하나의 프로세스에서 여러 개의 스레드를 생성하고 제어할 수 있으며 스레드는 프로세스 내부의 흐름의 단위로, 병렬성
을 통해 작업을 처리할 수 있습니다.
Python에서 스레드를 생성하기 위해서는 threading
모듈을 사용합니다. threading.Thread() 함수를 사용하여 스레드 객체를 생성하고,
start()
메서드를 호출하여 스레드를 실행합니다.
또한, join()
메서드를 호출하여 스레드가 종료될 때까지 대기할 수 있습니다.
import threading
def work(s:int, e:int):
for i in range(s, e):
print(f"number : {i}")
print(f"active count : {threading.active_count()}") # 메인 스레드 1개
t1 = threading.Thread(target=work, args=(1, 10))
t1.start()
print(f"active count : {threading.active_count()}") # 메인 스레드와 t1으로 2개
t1.join()
print(f"active count : {threading.active_count()}") # t1 종료로인한 메인 스레드 1개
기본적으로 메인 스레드가 종료되더라도 스레드는 끝까지 동작하지만
메인 스레드가 종료되면 하위 스레드도 종료되게 가능합니다.
import threading
def work(s:int, e:int):
for i in range(s, e):
print(f"number : {i}")
t1 = threading.Thread(target=work, args=(1, 1024))
t1.daemon = True
t1.start()
스레드가 수행할 함수의 인자가 한 개만 필요하더라도
다음과 같이 args에 쉼표
는 유지하여야 합니다.
import threading
def work(e:int):
for i in range(e):
print(f"number : {i}")
t1 = threading.Thread(target=work, args=(10,))
t1.start()
t1.join()
GIL(Global Interpreter Lock)
으로 인해 한 번에 하나의 스레드만 파이썬 코드를 실행할 수 있습니다.
CPU-bound
작업에 대해서는 멀티 프로세스
를 사용하는 것이 효율적이지만
I/O-bound
작업에 대해서는 멀티 스레드
를 사용하는 것이 효율적입니다.
다음과 같이 단일 스레드를 실행해서 수행 시간을 측정하였고 결과는 0.0002초가 소요됐습니다.
import time
import threading
def work(start:int, end:int, total:list):
_ = 0
for i in range(start, end):
_ += i
total.append(_)
def main():
result = []
thread1 = threading.Thread(target=work, args=(0, 1000, result))
start_time = time.time()
thread1.start()
thread1.join()
end_time = time.time()
return end_time - start_time
if __name__ == "__main__":
total_elapsed_time = [main() for i in range(10**4)]
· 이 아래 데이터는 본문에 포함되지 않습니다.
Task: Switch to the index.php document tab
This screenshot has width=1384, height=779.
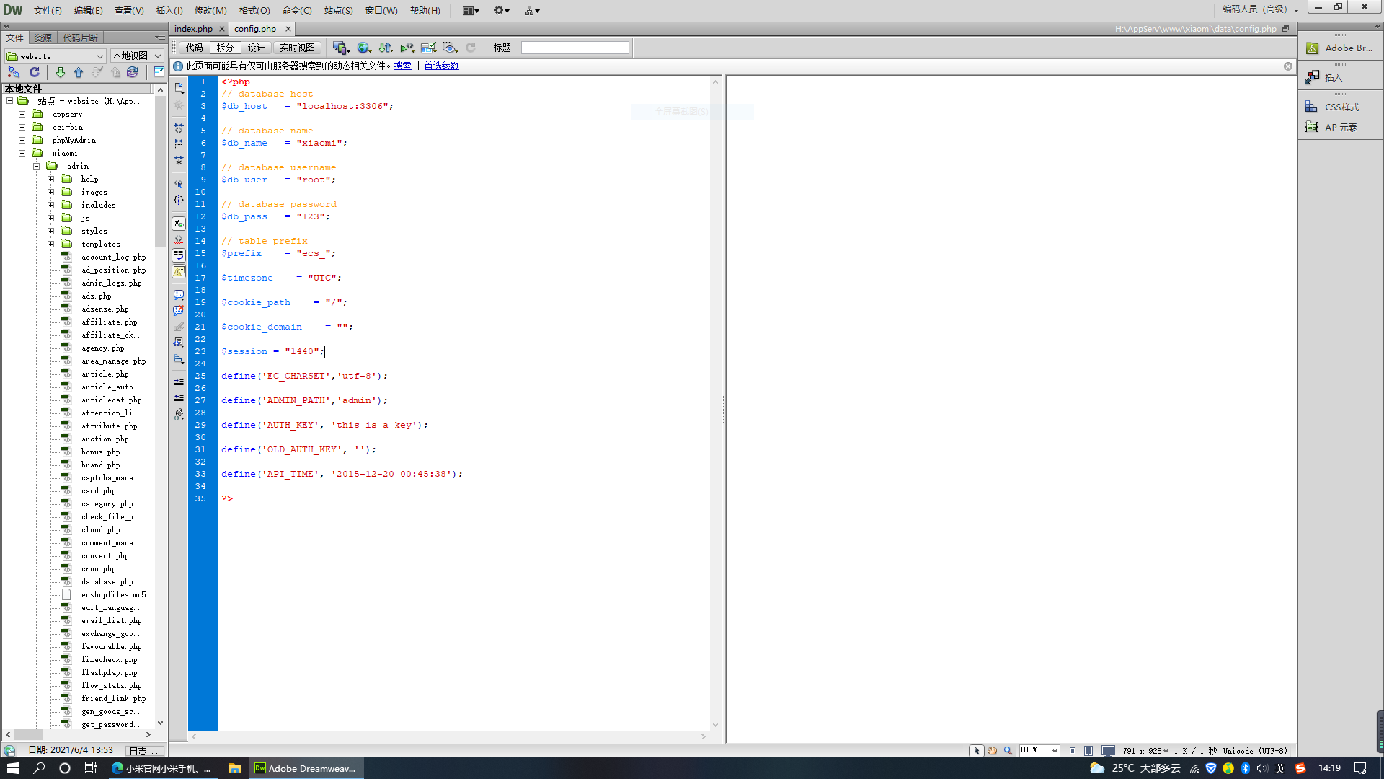Action: coord(193,29)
print(f"elapsed time : {sum(total_elapsed_time)/len(total_elapsed_time)}")
이번에는 2개의 스레드를 사용하였으므로 단일 스레드보다는 빠르게 수행될 것으로 예상되지만 0.0004초가 걸렸습니다.
즉, CPU-bound 작업에 대해서는 멀티 스레드가 비효율적입니다.
import time
import threading
def work(start:int, end:int, total:list):
_ = 0
for i in range(start, end):
_ += i
total.append(_)
def main():
result = []
thread1 = threading.Thread(target=work, args=(0, 500, result))
thread2 = threading.Thread(target=work, args=(500, 1000, result))
start_time = time.time()
thread1.start()
thread2.start()
thread1.join()
thread2.join()
end_time = time.time()
return end_time - start_time
if __name__ == "__main__":
total_elapsed_time = [main() for i in range(10**4)]
print(f"elapsed time : {sum(total_elapsed_time)/len(total_elapsed_time)}")
💡 GIL에 의해 한 번에 하나의 스레드만 result에 접근이 가능하기 때문에 2개의 스레드가 생각보다 성능이 안 나옵니다. 또한 스레드 간 스위치가 이루어지는 시간까지 더해져 더욱 오래 걸린 것으로 추측됩니다.